Hong Kong financial regulator publishes list of crypto licence applicants as it seeks to limit damage from JPEX scandal
The Hong Kong financial regulator has released a list of the companies that have applied for licences to offer cryptocurrency trading services to retail customers, as authorities seek to limit the damage from a major alleged crypto fraud affecting thousands of customers of the the JPEX trading platform.
The Securities and Futures Commission (SFC) had previously said it would not disclose which companies had applied for licences under its new crypto regime, arguing the public could be led to believe those companies were already compliant with trading rules.
Two companies, OSL Digital Securities Limited and Hash Blockchain Limited, have been granted licences to serve retail customers under crypto rules that came into force on 1 June, which are intended to pave the way for Hong Kong to become a major centre of regulated crypto trading.

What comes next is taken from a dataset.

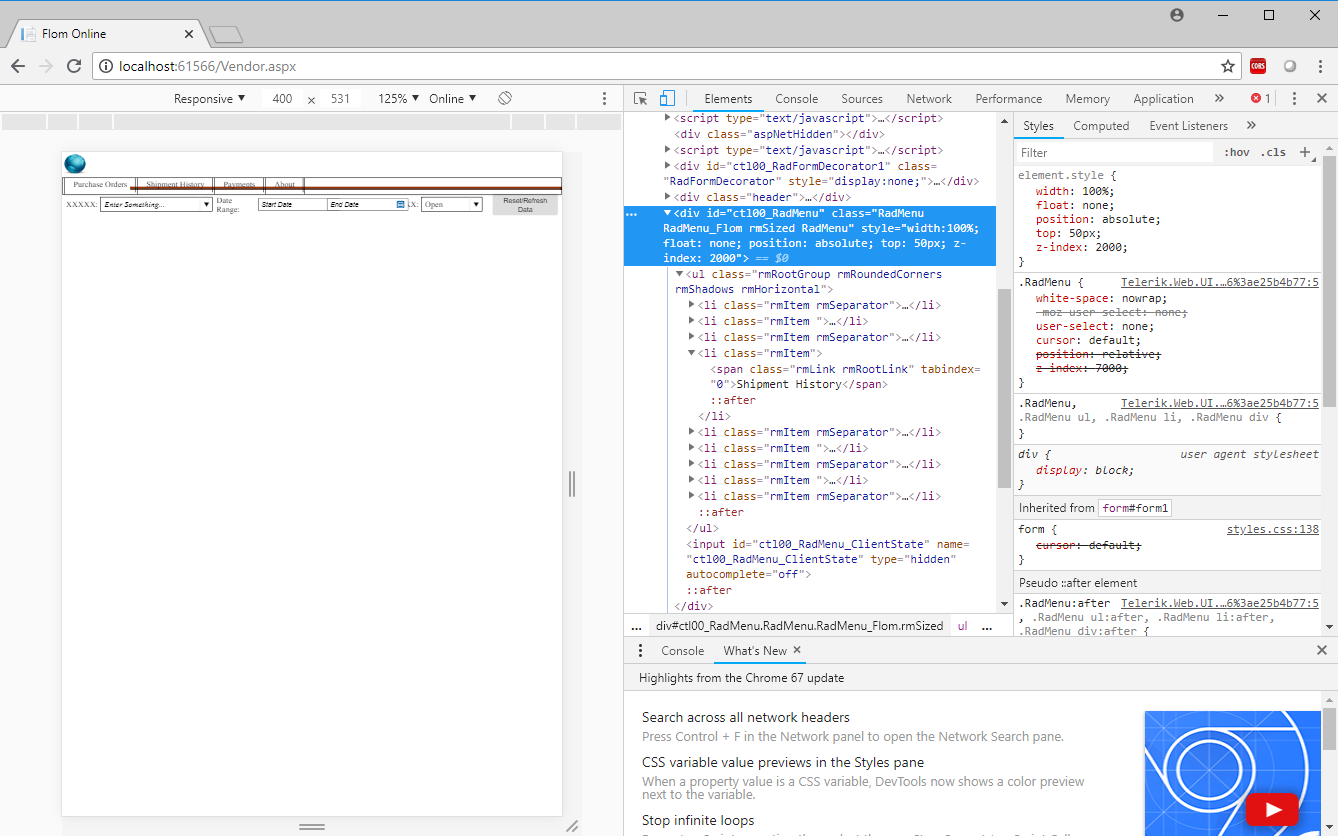Switch to the Computed styles tab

The SFC said four other firms had applied for licences: HKVAX, HKBitEx, Hong Kong BGE Limited and Victory Fintech Company Limited.
Having applied for a licence does not mean a companies is fully compliant with the SFC’s rules, the regulator’s chief executive Julia Leung told a press conference on Monday.
Leung said the SFC was releasing the information due to public demand.
Two weeks ago the regulator warned that trading platform JPEX had been offering crypto services to retail customers without a licence, and since then police have arrested 11 people involved with the affair, including JPEX employees and influencers suspected to be associated with the firm.
Local actor and singer Julian Cheung Chi-lam and Malaysian actress Jacquelin Ch’ng Se Min, both of whom have appeared in JPEX publicity materials, were questioned by police on Thursday.
The platform has suspended trading and added an exorbitant fee for customers looking to withdraw their funds.
Hong Kong’s Financial Services and Treasury Bureau said law enforcement agencies would “take resolute actions against unlawful activities irrespective of whether the company is a foreign or local entity”.
Dubai-based JPEX had advertised heavily in public places in Hong Kong, including the heavily trafficked MTR subway system, claiming to be a licensed exchange and that it could offer returns of as high as 20 percent.
As of Saturday some 2,305 users had registered official complaints about JPEX, claiming to represent 1.43 billion Hong Kong dollars ($182m, £149m) in assets, making this the largest alleged fraud of its kind in Hong Kong’s history.
“The JPEX incident highlights the risks of dealing with unregulated [cryptocurrency trading platforms] and the need for proper regulation to maintain market confidence,” the SFC said in a statement, adding that JPEX had never applied for a trading licence.
On Thursday JPEX responded that the regulator had subjected it to “ambiguous guidelines and trumped-up charges” and had disregarded its “voice of reasoned negotiation and communication”.
Sam Bankman-Fried trial
The company said it had “strived to comply” with local regulations but that its efforts had been “dismissed or sidestepped with official rhetoric” by the SFC.
The scandal is likely to further damage confidence in the slumping market for digital assets, already affected by last year’s collapse of several high-profile crypto firms, including exchange FTX.
Former FTX chief executive Sam Bankman-Fried is set to go on trial for his role in the collapse on 3 October.
Bankman-Fried, who had earlier been granted bail, was sent back to prison in August after federal prosecutors accused him of tampering with witnesses by providing the private writings of his former romantic partner Caroline Ellison to the New York Times. Ellison is expected to be a key witness against Bankman-Fried at the trial.